====== Available data ======
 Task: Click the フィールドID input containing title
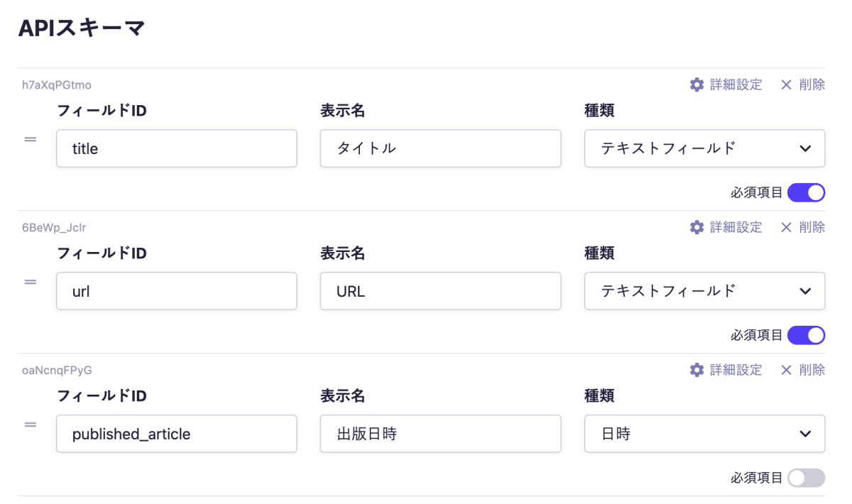[x=176, y=148]
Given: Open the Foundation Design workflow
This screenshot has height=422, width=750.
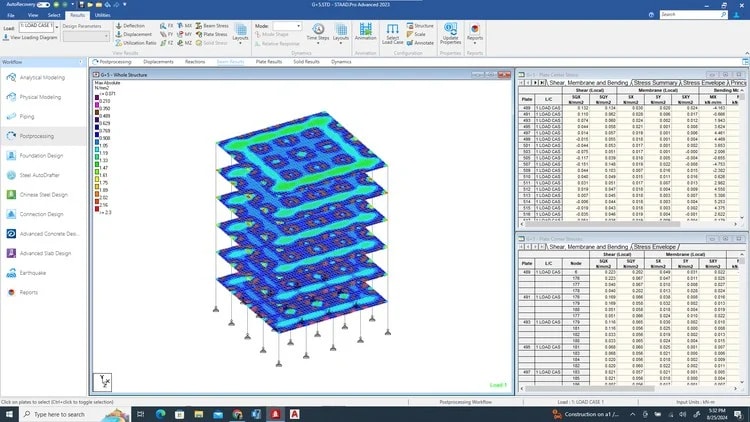Looking at the screenshot, I should 40,155.
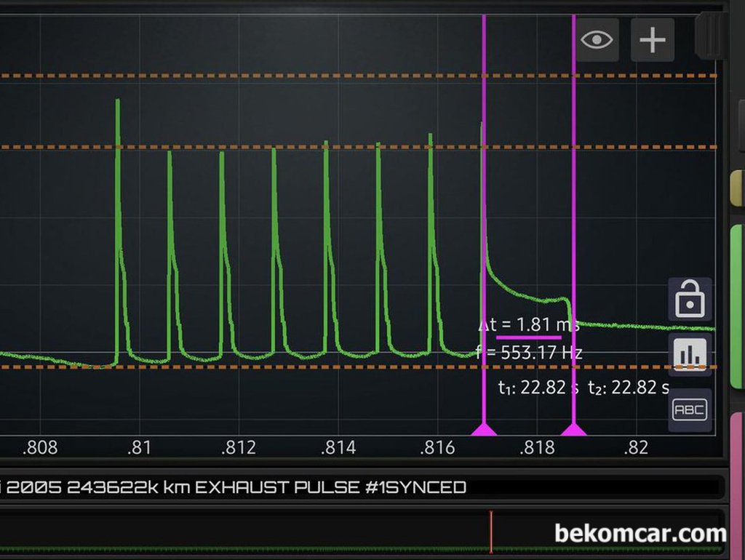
======
* Problem details
Your reply should restate the data above word for word and contain no pictures.

* Expected answer
 Task: Click the フィールドID input containing title
[x=176, y=148]
Given: Open the Foundation Design workflow
This screenshot has height=422, width=750.
Looking at the screenshot, I should 40,155.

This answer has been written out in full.